Real-time quantitative PCR (qPCR)
DNA was extracted from 200 mg of stool samples using a QIAamp DNA Stool Mini Kit (Qiagen, Hilden, Germany) following the manufacturer's instructions. Quantification of the bacterial species of interest in each original sample DNA was performed by qPCR using a (Bio-rad IQ5) Real-Time PCR System (Bio-rad, USA), and the primers and annealing temperatures are shown in Table S1. All the oligonucleotide primers were synthesized by Shenggong Co. (Shanghai, China). Amplification reactions contained 10 µL of SYBR Green PCR Master Mix (Applied Biosystems, Warrington, UK), 0.5µL each primer, and 0.5µL of the respective crude template DNA or water (negative control) in a final volume of 20 µL. Each reaction was performed in duplicate. Amplifications were performed under the following conditions: one cycle at 95°C for 3 min, 39 cycles of denaturation at 95°C for 30 s, annealing at different temperatures (Table S1) for 30 s, and extension at 72°C for 1 mins, followed by a final extension step at 72°C for 5 min.

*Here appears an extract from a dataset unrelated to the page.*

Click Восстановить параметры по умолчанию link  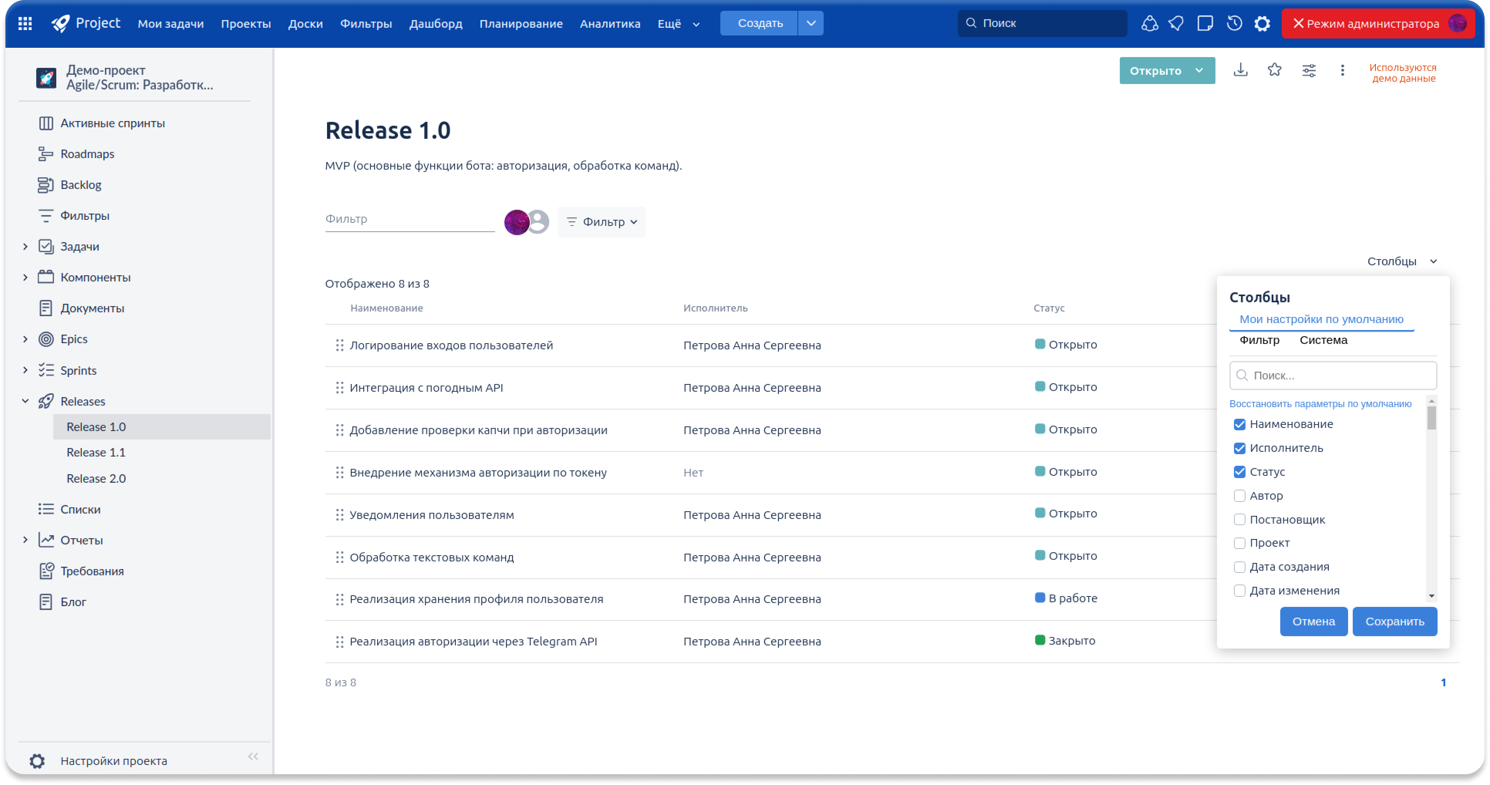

The copy number of rRNA gene operons of targeted bacteria in crude DNA templates was determined against serially diluted DNA standards. Bacterial quantity was expressed as log10 copies per mg total microbial DNA.
Statistical analysis
All the analyses were performed by using SPSS version 21. Sample characteristics were presented as mean values and standard deviations for continuous variables, and percentages for categorical variables. Baseline characteristics were compared between three groups by using the analysis of chi-square test (categorical variables) and t test (continuous variables). To assess Hardy-Weinberg equilibrium (HWE) for allele frequencies was examined by the chi-square test. Potential correlations between SNP and gut microbiota assessed using logistic regression models following adjustments for participant gender, BMI, and age. The risk for T2DM was evaluated by calculating the 95% confidence intervals (95% CIs) and odds ratios (ORs) and their corresponding P values. Comparisons with P<0.05 were considered significantly significant.